Johnson: Some providers are not really interested in buy and bill anymore. My impression of the data since 2005 is that we hit a steady state, and there hasn’t been a lot of change in the amount of drugs that have been referred back to specialty pharmacy. Regardless, the lion’s share of medical benefit drugs continues to be administered in the office or facility, not through specialty pharmacy distribution.
 
SPT: Is white bagging more common for oncology practices that have been acquired by larger health systems? That seems to be the trend.
 
Johnson: It is, but it’s a bit of a different twist. So what happens is, these oncology practices are purchased by facilities. And the reason for that is the quest to develop an accountable care organization (ACO). The ACO has to have integrated data and integrated care, so they’re buying these practices. Well, here’s the part of the story that many people don’t know. When a patient sees a physician in the provider’s office, drug claims are billed on CMS 1500s, usually at an ASP plus but sometimes at an AWP minus reimbursement rate. However, when the patient goes to a hospital for drug administration, drug claims now are facility outpatient claims or facility inpatient claims, which are billed on UB92s; these are reimbursed as a percent of charges. It turns out that the “charge” at an ACO, a hospital, or a facility will be approximately 3 times AWP, and most percent of charges are between 60% and 80% of that elevated AWP price. Therefore, on average, the cost to the payer or the employer went from AWP - 20% to AWP times 2.5 in that process. So it’s not so much that white bagging is occurring as it is that hospital systems are interested in facility administration once the facility acquires the physician’s practice.
 
SPT: So you would say it’s more of a transfer of site of service, rather than white bagging?
 
Johnson: Correct; it’s not so much a change in the “bagging” as it is a change in the site of service. Over 50% of facilities today are 340b eligible and because they’re 340B eligible, they can buy the drugs at half the price a doctor can—yet they’re charging 3 times the amount the physician gets reimbursed.
 
SPT: Will physicians have enough incentive to participate in models other than buy and bill for medical injectables? If they choose to not do so, will patients lose access to medications if the physician doesn’t participate in what the health plan wants them to do?
 
Johnson: This is a great question. When the Medicare Modernization Act (MMA), was enacted in 2005, Medicare went from AWP - 15% to ASP + 6%. The societies for oncologists said that oncologists need about ASP + 11% to be profitable or at least not at a loss. The average commercial payer today is right around ASP + 12%. So they’re at the rate that oncologists said 8 years ago they would continue to administer drugs in the office setting which is by far the least costly site of service. However, since Medicare began to reimburse at ASP + 6%, there are a lot of drugs that are not profitable or even break even to the physicians at such reimbursement levels. Doctors say, “If I can make money on the drug and it’s the right thing for the patient, I’ll keep it in my office. But if the payer is paying too thinly, or if it makes no financial sense or no care sense, I’ll refer those prescriptions or those administrations to the facility.” This is not in the best interest of the payer or the employer, of course.

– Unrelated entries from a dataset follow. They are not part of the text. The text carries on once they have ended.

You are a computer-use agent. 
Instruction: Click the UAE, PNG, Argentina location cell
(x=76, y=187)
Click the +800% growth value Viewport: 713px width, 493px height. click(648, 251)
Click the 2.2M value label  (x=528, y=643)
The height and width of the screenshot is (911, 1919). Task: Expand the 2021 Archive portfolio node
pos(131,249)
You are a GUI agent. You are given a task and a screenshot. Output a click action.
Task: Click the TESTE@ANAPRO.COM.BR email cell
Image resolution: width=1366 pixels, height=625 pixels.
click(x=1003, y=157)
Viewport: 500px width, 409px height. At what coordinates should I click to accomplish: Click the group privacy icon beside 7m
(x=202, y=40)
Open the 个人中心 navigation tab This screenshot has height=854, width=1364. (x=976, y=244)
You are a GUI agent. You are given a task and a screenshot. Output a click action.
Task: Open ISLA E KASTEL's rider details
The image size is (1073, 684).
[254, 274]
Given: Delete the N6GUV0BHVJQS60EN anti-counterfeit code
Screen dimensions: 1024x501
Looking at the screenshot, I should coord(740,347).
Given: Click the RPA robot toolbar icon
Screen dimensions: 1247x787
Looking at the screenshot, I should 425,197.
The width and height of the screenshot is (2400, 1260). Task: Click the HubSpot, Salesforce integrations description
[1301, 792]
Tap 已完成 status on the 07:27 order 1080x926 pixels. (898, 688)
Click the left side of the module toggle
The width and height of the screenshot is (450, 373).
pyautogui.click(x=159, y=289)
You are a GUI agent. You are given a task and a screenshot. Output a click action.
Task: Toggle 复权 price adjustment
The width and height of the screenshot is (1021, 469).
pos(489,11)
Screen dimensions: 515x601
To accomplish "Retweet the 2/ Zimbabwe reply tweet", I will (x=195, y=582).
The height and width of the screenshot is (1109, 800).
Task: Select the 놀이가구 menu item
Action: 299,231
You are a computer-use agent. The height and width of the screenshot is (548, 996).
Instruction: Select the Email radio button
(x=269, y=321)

SPT: As you mentioned, these health systems get 340b pricing that the providers may not get. How does this type of pricing affect drugs under the medical benefit?
 
Johnson: In 2005, we saw about 25% of medical pharmacy costs being administered at  facilities, which is probably about the right amount. Now, we’re seeing the portion of these drugs administered through a facility at about 35% and heading towards 40%. And we’ve analyzed some payers where their portion of cost is over 50% facility based. So the trend now is for those drugs to migrate out of the doctor’s office and into the facility.
 
SPT: A lot of health plans aren’t incentivizing their lowest cost of care. Do you think that maybe this will be a type of strategy that health plans will adopt in the future to avoid issues with site of care?
 
Johnson: Yes. We developed a solution for this about a year and a half ago and we have implemented this solution with some of our key clients. Today, every single PBM states that they are developing or piloting or trying to put together a site of service management solution. At the recent PBMI conference, both CareMark and Walgreens outlined their strategies. I heard Procter & Gamble say at a meeting this week that they developed a program where they give a 50% coinsurance for facility administrations and zero member contribution for doctor’s office. Needless to say, such a program is very effective.
 
SPT: Many plans are attempting to move drugs from the medical benefit to the pharmacy benefit. And do you think this plan will actually work?
 
Johnson: It’s a flawed strategy. A number of health plans tried it in the mid to late 2000s—and it never really got any traction. The reason is that it leads to incredible provider unrest. I work with payers every day. The last thing they want to do is disrupt their providers. This is where their patients go for care. You have to keep providers satisfied with how the process works, and removing buy and bill leads to a lot of disruption. And, as stated in our recent Medical Pharmacy Trend Report, there is also the increase in cost - the acquisition price of provider-administered drugs is 17% less at the doctor’s office than at the specialty pharmacy.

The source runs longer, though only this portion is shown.